– Christopher O’Malley, President, Compuware, says:

While the IT hype machine focuses its attention on mobile and the cloud, little attention is being given one of the most important challenges facing today’s CIOs: extending the life of market-critical mainframe apps.

Make no mistake about it.  These applications are critical not only to the enterprises that run them—but also to entire markets.  Google, Facebook and Twitter could all disappear tomorrow without any real discernible impact on global commerce.  But the failure of even one of the mainframes executing transactions for the world’s largest financial institutions would be catastrophic.  So it’s essential to ensure the continued viability of these powerhouse systems.

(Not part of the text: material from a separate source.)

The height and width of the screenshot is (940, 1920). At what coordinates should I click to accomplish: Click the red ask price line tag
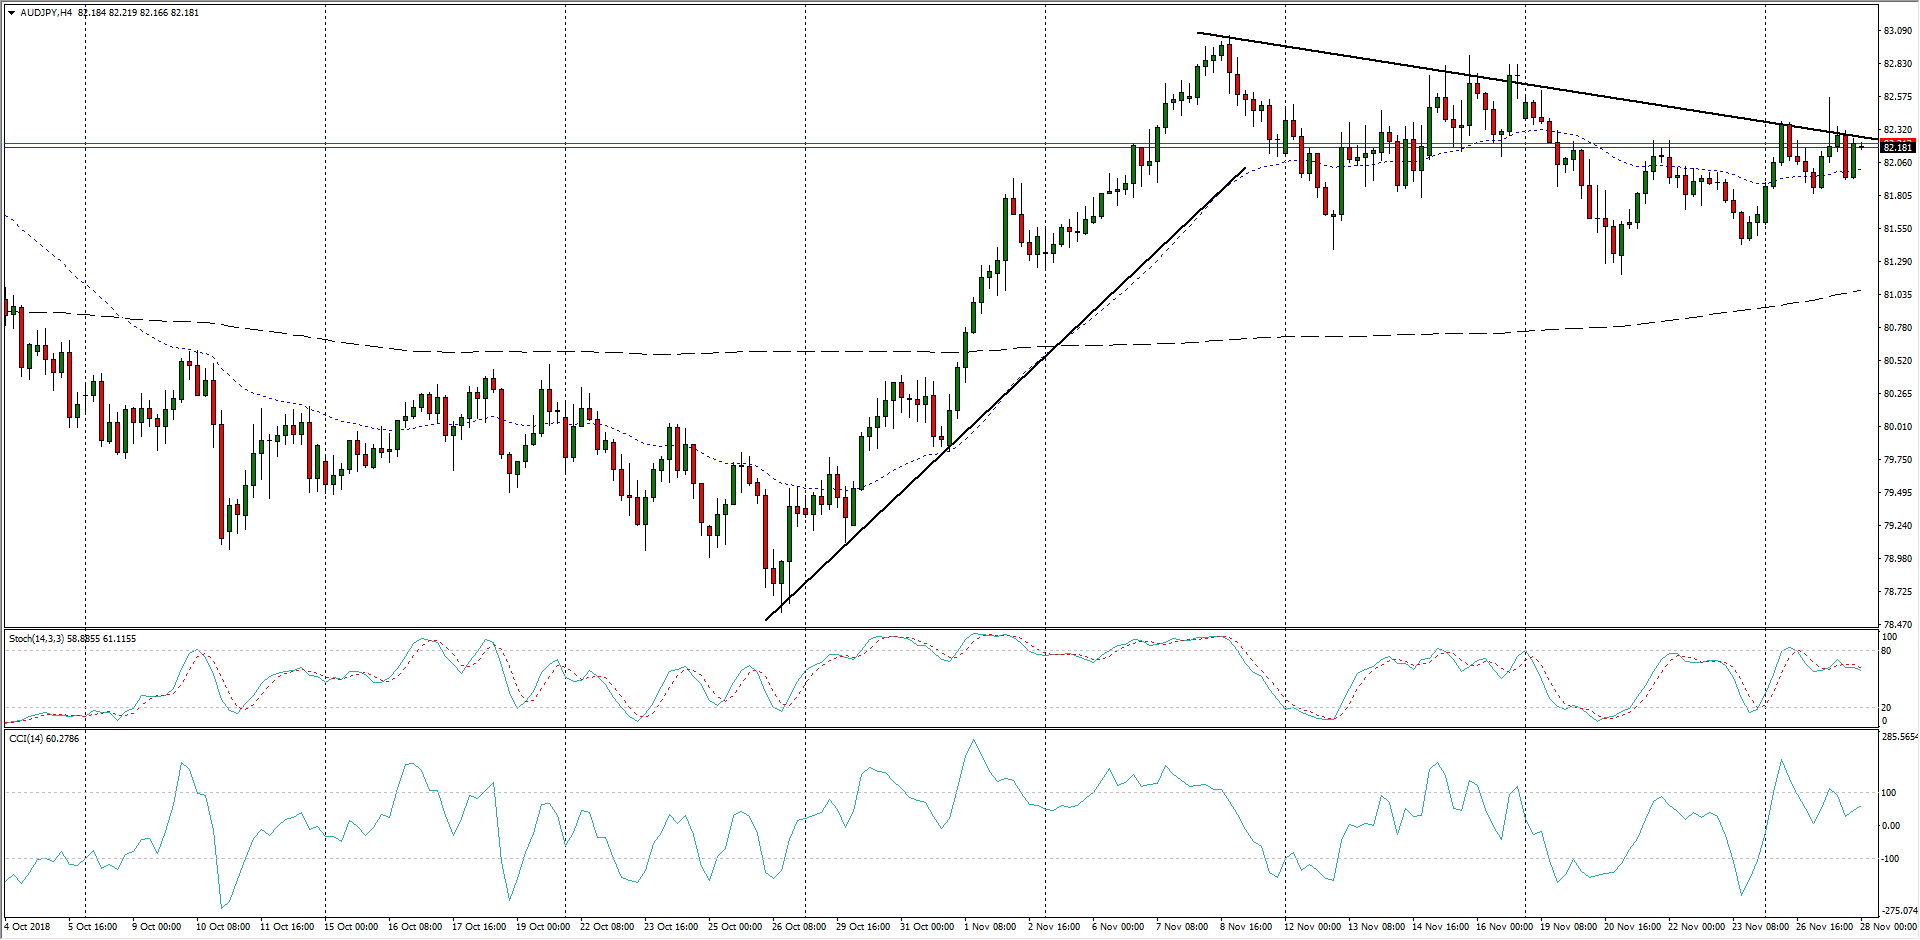pyautogui.click(x=1897, y=142)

This effort is not just a “holding action.”  Enterprises running mainframes must evolve and extend their mainframe application business logic in order to keep pace with ever-changing market conditions.  Effective mainframe application lifecycle management is therefore a requirement for the continued relevance of the enterprise itself.

But with the impending retirement of our most experienced mainframe professionals, mainframe owners are facing severe staffing deficits.  And it is those deficits that they must address to maintain the viability of their operations.

What’s the best course of action?

Mainframe owners can take a variety of approaches to re-staffing the mainframe.  One approach is to promote the mainframe as a career path to younger IT professionals.  Another is to aggressively get mainframe veterans to transfer their knowledge to assigned “heirs” within their organizations.

These may be worthwhile efforts, but they don’t address the root of the problem.  After all, depending on an individual who could leave your company at any time doesn’t mitigate your risk—even if that individual is 20 years younger than the individual you depend on now.  And trying to make the mainframe platform appeal to a Millennial economically misses the point.  Money alone doesn’t motivate Millennials.  They want to be part of something that does more than just pay well.

That’s why the key to connecting the next generation of IT pros to the mainframe is modernization of the toolkit.  You have to put younger technicians in front of a screen that looks and feels like the technology they’ve grown up with.  And you have to insulate them from the underlying complexities of COBOL code in the same way that their other tools insulate them from the underlying complexities of JavaScript.  That’s how they engage with applications—and if you try to change that, you’ll lose.

In other words, you shouldn’t waste your time trying to change people.  You have to change the tools.

Is this even possible?

Many mainframe owners are skeptical about the modernization of mainframe tools.  Their mainframe vendors-of-choice have generally failed to deliver the tools necessary for surviving the coming generational shift.  And, in many cases, the ability of those vendors to invest in the creation of new mainframe tools has been undermined by the priority they’ve given their non-mainframe lines of business.

To these owners we make a suggestion: Keep your eyes peeled.  The necessity of the retiring mainframe workforce is about to become the mother of some very compelling invention.  We believe the mainframe market is about to witness a wave of innovation unlike anything it has seen before.  That innovation may not come from your incumbent vendors.  And it may not get much attention in the mainstream press.  But it’s coming.  So you’d be well-advised to take advantage of it.  Your business—and your market—may well depend on you doing so.